Macy Counsell, who graduated from UA with a degree in elementary education and now teaches sixth grade at Prattville Intermediate School in Prattville, Ala., says the class taught her how to get children more interested in schoolwork. “Just making a kid sit in a classroom and listen to a lesson every day wasn’t enough,” Counsell says. “It really took giving them something to do and something to play with that made them really want to learn about it.”
Counsell says one of her favorite lessons involved the water-tension experiment. The experiment allows kids to see how water will stick to surfaces by watching it flowing out one cup, down a string and into another cup.
Each semester, UA students and children present their projects at a STEM Family Night for kids, parents and community members.
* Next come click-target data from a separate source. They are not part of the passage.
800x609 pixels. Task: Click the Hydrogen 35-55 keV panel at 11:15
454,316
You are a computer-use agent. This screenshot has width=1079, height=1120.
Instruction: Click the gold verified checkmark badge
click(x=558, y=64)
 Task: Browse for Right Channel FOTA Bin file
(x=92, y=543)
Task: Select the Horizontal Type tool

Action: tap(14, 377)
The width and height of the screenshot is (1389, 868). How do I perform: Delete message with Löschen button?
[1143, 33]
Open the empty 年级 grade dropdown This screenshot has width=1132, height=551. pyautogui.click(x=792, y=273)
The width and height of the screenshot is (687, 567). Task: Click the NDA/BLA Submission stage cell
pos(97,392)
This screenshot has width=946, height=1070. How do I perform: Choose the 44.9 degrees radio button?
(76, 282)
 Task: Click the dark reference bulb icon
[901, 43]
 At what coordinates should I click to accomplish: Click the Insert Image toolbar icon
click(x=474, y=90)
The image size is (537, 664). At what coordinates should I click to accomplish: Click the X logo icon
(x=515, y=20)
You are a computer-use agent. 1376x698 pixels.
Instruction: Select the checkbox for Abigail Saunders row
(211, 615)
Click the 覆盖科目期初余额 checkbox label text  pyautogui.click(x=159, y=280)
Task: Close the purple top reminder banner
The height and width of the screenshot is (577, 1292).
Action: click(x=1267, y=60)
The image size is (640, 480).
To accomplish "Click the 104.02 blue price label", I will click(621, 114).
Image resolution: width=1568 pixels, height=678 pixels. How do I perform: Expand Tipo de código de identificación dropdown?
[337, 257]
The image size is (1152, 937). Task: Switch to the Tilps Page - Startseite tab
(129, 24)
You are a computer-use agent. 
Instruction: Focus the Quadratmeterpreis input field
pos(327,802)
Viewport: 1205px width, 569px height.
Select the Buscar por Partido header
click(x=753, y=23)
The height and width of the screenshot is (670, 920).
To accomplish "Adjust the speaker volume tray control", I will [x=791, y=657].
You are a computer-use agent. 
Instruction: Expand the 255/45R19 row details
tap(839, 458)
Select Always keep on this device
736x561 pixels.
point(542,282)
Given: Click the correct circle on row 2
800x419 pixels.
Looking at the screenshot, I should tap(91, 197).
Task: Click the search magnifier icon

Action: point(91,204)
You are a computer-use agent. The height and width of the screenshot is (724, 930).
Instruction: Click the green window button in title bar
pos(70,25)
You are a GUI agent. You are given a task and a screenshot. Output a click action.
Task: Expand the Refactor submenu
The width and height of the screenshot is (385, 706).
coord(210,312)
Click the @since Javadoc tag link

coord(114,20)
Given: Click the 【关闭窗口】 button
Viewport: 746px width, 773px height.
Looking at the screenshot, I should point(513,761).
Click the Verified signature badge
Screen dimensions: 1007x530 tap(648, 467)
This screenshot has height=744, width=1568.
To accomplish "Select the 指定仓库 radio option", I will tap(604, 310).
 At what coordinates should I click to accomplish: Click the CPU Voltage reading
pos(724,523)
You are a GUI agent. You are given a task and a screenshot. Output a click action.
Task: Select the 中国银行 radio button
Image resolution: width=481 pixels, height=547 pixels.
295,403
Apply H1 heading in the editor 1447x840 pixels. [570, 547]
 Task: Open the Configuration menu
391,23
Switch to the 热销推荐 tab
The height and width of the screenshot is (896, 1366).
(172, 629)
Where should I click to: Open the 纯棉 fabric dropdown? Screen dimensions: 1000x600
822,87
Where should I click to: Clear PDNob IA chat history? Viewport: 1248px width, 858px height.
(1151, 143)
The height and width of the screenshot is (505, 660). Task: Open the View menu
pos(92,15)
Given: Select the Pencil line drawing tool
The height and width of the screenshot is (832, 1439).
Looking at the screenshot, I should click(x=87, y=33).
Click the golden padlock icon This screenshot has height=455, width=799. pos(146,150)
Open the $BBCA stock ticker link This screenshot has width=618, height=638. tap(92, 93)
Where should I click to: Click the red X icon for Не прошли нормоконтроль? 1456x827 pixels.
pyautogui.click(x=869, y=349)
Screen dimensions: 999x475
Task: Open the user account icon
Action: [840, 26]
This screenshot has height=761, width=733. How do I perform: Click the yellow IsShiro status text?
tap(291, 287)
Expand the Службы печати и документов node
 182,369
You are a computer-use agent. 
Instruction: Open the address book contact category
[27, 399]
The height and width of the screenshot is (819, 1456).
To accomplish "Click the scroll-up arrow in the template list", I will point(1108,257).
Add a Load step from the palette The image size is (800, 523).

Family Night gives parents a window into what their children are doing in the classroom and gives kids an opportunity to showcase their science knowledge.
“The parents are as into the science night as the kids,” Marchant says. “They enjoy learning with their children. They are not in a hurry to leave.”
At Family Night, some parents and kids make plans to recreate experiments at home, Marchant says, adding that the elephant-toothpaste experiment is a crowd favorite. In this experiment, kids demonstrate an exothermic reaction by using chemicals to create a large string of foam from a bottle.
The STEM-gineer program takes place at Woodland Forrest Elementary School in Tuscaloosa and involves 45 to 100 UA students per semester and hundreds of elementary children. UA students visit the school at least once a week, working up to several hours with kids in pre-kindergarten through sixth grade. Each UA student creates and leads at least three lesson plans over the semester. In Fall 2017, more than 500 family and community members attended Family Night. UA students spent approximately 18 hours preparing science stations and presenting experiments at the event.
UA students also learn to make connections to other disciplines when teaching science, to understand and take into account kids’ various learning styles and to assess their teaching techniques. They cover the specific science concepts they’ll be teaching at the elementary school and practice experiments while in class at UA.
“Dr. Fowler would model the projects to us and show us how to use them with different grade levels,” Griffith says.
Fowler says she hopes that in addition to promoting interest in science and engineering among children, CEE 304/550 will help strengthen the resolve of future educators.
“I always loved teaching math,” says Griffith, who was a tutor at her high school. “But I was hesitant about getting into the more scientific subjects. This course gave me the confidence to accept a job where I teach science.”